Slush funds are axillary accounts and reserve funds used by companies and politicians. They are not designed to serve a specific purpose, which gives their users the flexibility to conduct a wide range of financial transactions. This also allows the people who use them to avoid oversight. While the slush funds can be used for products and services that are themselves perfectly legal, most funds are used for something unscrupulous and illegal. Either way, slush funds are illegal.
Slush Funds and Accountability
When a private individual sets aside some money for any reason, he or she generally does not have to account for it to anyone. However, with companies and politicians, the situation is more complicated. Since they derive their funds from money that was collected from a large number of private individuals, they are held accountable for the way that they use their funds. Corporate financial transactions show up in their balance sheets and financial documents. Politicians' expenses are listed in statements that are available to government regulators and the public. They have to justify their spending, and they have to show that their spending doesn't break any local, state or federal laws.
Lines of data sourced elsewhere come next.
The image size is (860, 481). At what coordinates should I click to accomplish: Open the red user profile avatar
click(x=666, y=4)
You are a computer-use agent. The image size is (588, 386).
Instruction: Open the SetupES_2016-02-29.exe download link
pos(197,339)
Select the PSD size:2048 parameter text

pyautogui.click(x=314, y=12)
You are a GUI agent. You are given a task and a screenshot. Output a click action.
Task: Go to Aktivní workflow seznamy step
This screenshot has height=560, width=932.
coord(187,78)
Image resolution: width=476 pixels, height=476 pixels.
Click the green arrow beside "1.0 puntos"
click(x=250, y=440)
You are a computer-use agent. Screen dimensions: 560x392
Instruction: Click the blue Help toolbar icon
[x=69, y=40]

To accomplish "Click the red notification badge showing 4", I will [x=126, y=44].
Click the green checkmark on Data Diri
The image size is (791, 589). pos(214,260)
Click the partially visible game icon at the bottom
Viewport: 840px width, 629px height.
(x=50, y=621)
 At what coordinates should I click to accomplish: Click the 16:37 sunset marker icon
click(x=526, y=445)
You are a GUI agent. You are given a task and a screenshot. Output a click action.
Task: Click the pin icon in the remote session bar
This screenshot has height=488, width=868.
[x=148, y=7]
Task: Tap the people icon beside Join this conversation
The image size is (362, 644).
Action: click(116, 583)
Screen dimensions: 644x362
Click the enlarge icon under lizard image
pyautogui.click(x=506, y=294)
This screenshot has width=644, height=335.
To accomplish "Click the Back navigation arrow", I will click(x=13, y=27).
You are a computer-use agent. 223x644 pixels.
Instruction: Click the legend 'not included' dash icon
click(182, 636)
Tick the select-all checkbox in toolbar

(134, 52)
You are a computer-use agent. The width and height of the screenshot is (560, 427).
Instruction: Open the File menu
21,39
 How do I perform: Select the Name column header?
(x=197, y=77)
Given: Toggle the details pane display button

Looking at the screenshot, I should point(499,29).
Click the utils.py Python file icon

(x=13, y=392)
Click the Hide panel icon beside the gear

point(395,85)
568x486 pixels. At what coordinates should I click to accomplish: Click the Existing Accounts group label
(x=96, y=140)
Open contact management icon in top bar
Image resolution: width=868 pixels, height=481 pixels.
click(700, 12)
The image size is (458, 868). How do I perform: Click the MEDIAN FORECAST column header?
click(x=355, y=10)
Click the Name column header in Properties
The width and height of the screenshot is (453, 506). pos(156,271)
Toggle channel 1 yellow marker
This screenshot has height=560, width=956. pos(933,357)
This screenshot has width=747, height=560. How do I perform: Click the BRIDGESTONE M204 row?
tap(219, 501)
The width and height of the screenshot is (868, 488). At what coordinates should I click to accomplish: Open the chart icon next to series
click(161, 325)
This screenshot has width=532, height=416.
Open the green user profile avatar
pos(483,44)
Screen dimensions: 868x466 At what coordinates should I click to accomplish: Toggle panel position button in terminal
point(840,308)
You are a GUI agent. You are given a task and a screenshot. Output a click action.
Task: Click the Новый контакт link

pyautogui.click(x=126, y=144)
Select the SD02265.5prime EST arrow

Slush funds are used to get around disclosing information about certain funds. Because the companies and politicians don't report how much is in slush funds and how they are used, they use the money any way they want.
What Slush Funds Are Used For
As mentioned above, the funds aren't necessarily used for illegal products or services. For example, companies may set aside a slush fund to cover emergency travel expenses. Government intelligence agencies often use slush funds to persuade people to give up information that's important to United States security.
However, in most cases, slush funds are used for illegal purposes. Companies use slush funds to manipulate financial reports, hiding profits to finance bonuses and other perks during the years when the profits are down. Banks create slush funds to lend money to organized crime organizations, terrorist organizations, foreign governments that are subject to international sanctions and other organizations and individuals that would not be able to use their services legally. Politicians use slush funds to reward donors and lobbyists, buy favors and fund luxuries they would not be able to afford on their salaries. And regardless of who created a slush fund, chances are pretty good that its funds will be used to pay bribes.
How Slush Funds Work
Most of the time, slush funds are simply accounts that are hidden from public oversight. This can take many forms. They are usually established under someone else's names and hidden in places where they wouldn't be easily found. Many slush funds are held in foreign banks, where they are protected by local confidentiality laws. In most cases, the money is deposited in slush funds in secret. In other cases, the money is deposited under a seemingly legal facade. For example, many politicians have deposited money by creating fake jobs. In this setup, real people are put on the payroll, and they seemingly get paid out of the campaign funds. In reality, the jobs don't exist, and the "salaries" are deposited into slush funds.
Tracking Down Slush Funds
First and foremost, it is important to remember that even if slush funds are not used for illegal purposes, the slush funds themselves are illegal. The problem is that the financial regulators that are supposed to keep track of slush funds don't have the money or the manpower to pursue every single lead. So, unless someone brings them evidence that suggests that slush funds exist, they won't pursue them. As a result, many slush funds aren't discovered for years or, in some of the more notorious cases, decades.